Auch wenn Holstein Kiel eine unglückliche Woche hinter sich hat, kann man auf einen gelungenen Saisonstart zurückblicken. Der Umbruch mit vielen Personalwechseln ist gut gelungen. Einer der Faktoren hierfür ist sicherlich der KSV-Kapitän Philipp Sander, der in einigen Bereichen zu den Top-Mittelfeldspielern der 2. Bundesliga gehört.

Philipp Sander: Benchmark der 2. Bundesliga?

In einem Bereich ist der 25-Jährige sogar die Benchmark der Liga – kein anderer Spieler erobert so viele zweite Bälle im Gegenpressing wie Sander. Aber nicht nur nach Ballverlust, auch ansonsten agiert der Kieler Spielführer sehr aktiv im Zweikampf und sucht die direkten Duelle mit dem Gegenspieler. 8 Defensivduelle führt Sander pro 90 Minuten und gewinnt außerordentlich starke 69% dieser und damit die meisten aller Kieler Akteure. Da die Kieler gerne den Gegner hoch anlaufen, fliegen zwangsläufig auch des Öfteren lange Bälle in Richtung Defensive der Störche. Auch hier kann Sander eine wichtige Rolle einnehmen, da er mit 59% klar die Mehrheit seiner Luftduelle für sich entscheidet.

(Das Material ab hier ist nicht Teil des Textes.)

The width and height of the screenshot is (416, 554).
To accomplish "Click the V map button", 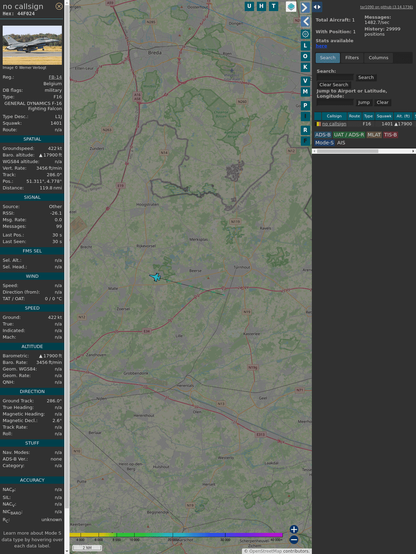I will tap(305, 81).
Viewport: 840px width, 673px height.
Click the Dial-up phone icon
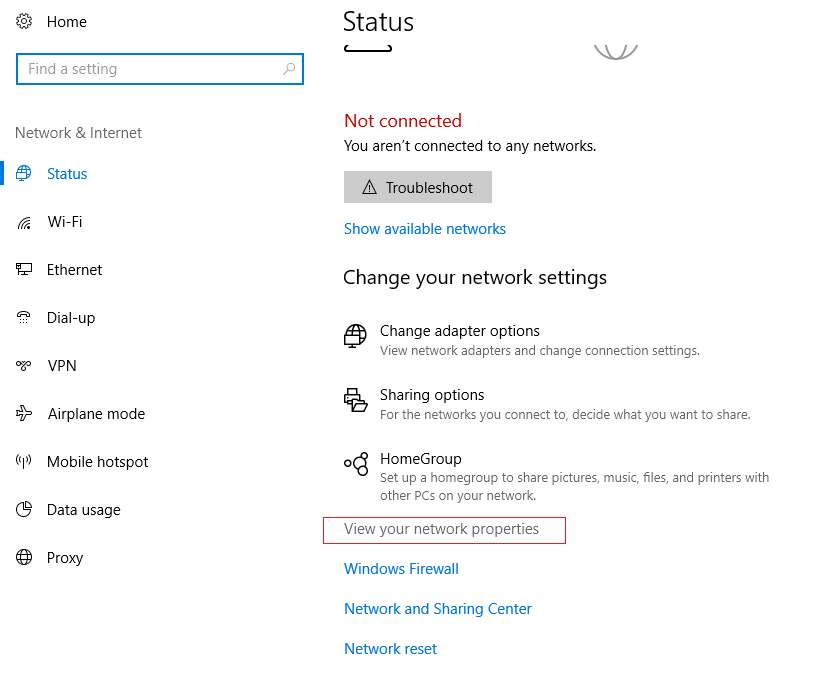pyautogui.click(x=24, y=317)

Sanders Qualitäten mit Ball

Aber auch im Spiel mit Ball bringt Sander regelmäßig seine Qualitäten mit ein. Nach den beiden Innenverteidigern Kleine-Bekel und Komenda ist der ehemalige Verl-Akteur der Kieler Feldspieler mit den meisten gespielten Pässen. Starke 85% seiner 43 Pässe pro 90 Minuten bringt er an den eigenen Mitspieler. Dabei meidet er aber (zu) häufig das Risiko, weshalb es nur wenige andere Zweitligaspieler aus dem Mittelfeld gibt, die mehr Rückpässe als Sander verzeichnen. Prinzipiell sucht Sander aber immer die spielerische Lösung und vermeidet in der Regel den langen Ball. Auch wenn er noch mehr linienbrechende Pässe spielen könnte, liefert er einen wichtigen Anteil zum Kieler Übergangsspiel zwischen Defensive und Offensive. Immer wieder sucht er mit Ball am Fuß die Offensive und überbrückt dementsprechend viele Meter mit seiner guten Ballführung.

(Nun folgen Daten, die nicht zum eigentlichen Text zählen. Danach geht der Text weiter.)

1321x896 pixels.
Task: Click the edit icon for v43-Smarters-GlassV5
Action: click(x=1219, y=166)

Philipp Sander: spielintelligent, aber wenig Torgefahr

Dank seiner hohen Spielintelligenz positioniert er sich bei Vorstößen regelmäßig in freien Räumen, weshalb er auch im letzten Drittel häufig anspielbar ist. Dabei absolviert der extrem laufstarke Mittelfeldspieler viele Meter und weicht auch gerne auf den Flügel aus. Im letzten Drittel spielt Sander relativ gerne den Ball hinter die gegnerische Abwehr und sucht dadurch die Tiefe. Auch wenn dies gelegentlich klappt, ist er ansonsten nicht der Kreativste im letzten Drittel. Auch seine Torgefahr könnte der zweikampfstarke Kieler noch ausbauen, um seinen Offensiv-Output zu verbessern. Schließlich stehen bislang in 66 Zweitligaspielen erst 9 Scorerpunkte auf seinem Konto.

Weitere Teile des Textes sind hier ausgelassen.